By refusing to admit he lost the presidential election to Joe Biden on Nov. 3, Trump offered a withering critique of his Democratic successor’s first weeks in office and suggested he might run again.
“They just lost the White House,” the former Republican president said after criticizing Joe Biden’s handling of border security.
He said: “But who knows, who knows, I may even decide to beat them a third time.”
Trump’s tumultuous final weeks in office saw his supporters launch a deadly attack on the United States Capitol on January 6 in an attempt to prevent Congress from certifying Biden’s election victory, a victory that Trump falsely claimed was. it was tainted by widespread fraud.
A civil war has broken out within the Republican Party with establishment figures like Senate Minority Leader Mitch McConnell eager to put Donald Trump in the rearview mirror and others, like Trump ally Senator Lindsey Graham, believing that the future of the party depends on the energy of the pro-Trumps. conservative base.
Trump declared that the Republican Party is united and said he had no plans to try to launch a third, an idea he has discussed with advisers in recent months.
He said, “We are not starting new parties. We have the Republican Party. It is going to be united and stronger than ever. I am not going to start a new party.”
Donald Trump attacks the record of the new president of the United States. @Joe Biden: “In a month, we have gone from America First to America Last” @rtenews pic.twitter.com/BwvSRQvlLM
– Brian O’Donovan (@BrianOD_News) February 28, 2021
The results of an informal poll of CPAC conference participants gave Trump a strong show of support with 55% saying they would vote for him in the 2024 Republican presidential nomination race.
Florida Governor Ron DeSantis came in second with 21%.
Without Trump, Governor DeSantis led the field with 43%, and other potential Republican candidates were in single digits.
But not everyone supported Donald Trump. A separate question in the poll asked whether Trump should run again in 2024 and led to a mixed result, with 68% saying he should run and 32% opting or not.
“It’s hard to get seven out of 10 to agree on anything,” pollster Jim McLaughlin told CPAC when explaining the results.
Still, Donald Trump’s fervor at the four-day CPAC event has been so strong that his son’s eldest son, Donald Trump Jr, declared him “T-PAC” and participants displayed a golden statue of the former president.
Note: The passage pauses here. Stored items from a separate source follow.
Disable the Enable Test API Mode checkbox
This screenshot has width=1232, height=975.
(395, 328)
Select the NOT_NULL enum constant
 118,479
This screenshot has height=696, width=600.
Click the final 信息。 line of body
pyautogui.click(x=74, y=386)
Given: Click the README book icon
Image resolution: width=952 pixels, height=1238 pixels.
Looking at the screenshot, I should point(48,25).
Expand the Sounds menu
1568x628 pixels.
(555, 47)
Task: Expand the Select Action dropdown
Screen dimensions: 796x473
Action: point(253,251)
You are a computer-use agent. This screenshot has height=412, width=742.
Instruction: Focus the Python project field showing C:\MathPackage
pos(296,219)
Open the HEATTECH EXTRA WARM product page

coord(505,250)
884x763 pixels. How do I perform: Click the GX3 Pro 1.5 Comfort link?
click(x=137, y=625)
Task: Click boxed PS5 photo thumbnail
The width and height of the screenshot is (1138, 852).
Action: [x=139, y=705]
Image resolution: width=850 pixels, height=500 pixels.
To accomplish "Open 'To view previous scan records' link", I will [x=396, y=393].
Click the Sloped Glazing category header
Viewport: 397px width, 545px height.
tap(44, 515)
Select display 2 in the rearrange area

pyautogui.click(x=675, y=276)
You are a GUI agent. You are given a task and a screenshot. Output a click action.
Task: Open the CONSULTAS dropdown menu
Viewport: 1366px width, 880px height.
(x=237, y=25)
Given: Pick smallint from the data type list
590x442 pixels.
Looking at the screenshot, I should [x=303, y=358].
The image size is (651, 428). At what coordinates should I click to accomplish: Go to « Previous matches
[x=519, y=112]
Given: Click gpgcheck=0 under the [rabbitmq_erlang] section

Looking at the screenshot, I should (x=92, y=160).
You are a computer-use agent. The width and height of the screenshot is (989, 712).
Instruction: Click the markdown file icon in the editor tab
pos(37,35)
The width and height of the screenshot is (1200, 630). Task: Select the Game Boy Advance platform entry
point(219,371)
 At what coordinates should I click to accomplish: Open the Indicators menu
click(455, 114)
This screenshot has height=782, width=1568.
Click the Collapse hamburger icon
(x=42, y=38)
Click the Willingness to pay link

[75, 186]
In the short term, he is making plans to establish a super PAC political organization to support candidates who reflect his policies, an adviser said.
Starting his speech more than an hour late, Trump said he wanted to save America’s culture and identity.
He tried to position himself as the main critic of the new president, including on immigration and security along the United States border with Mexico, and the slow reopening of schools closed due to the pandemic.
He said: “Joe Biden has had the most disastrous first month of any president in modern history.”
Recent polls have given Joe Biden a job approval rating well above 50%, a good result for Americans.
The Biden White House has made clear that it plans to ignore Trump’s speech.
“Certainly our focus is not on what President Trump is saying” at CPAC, White House spokeswoman Jen Psaki told reporters last week.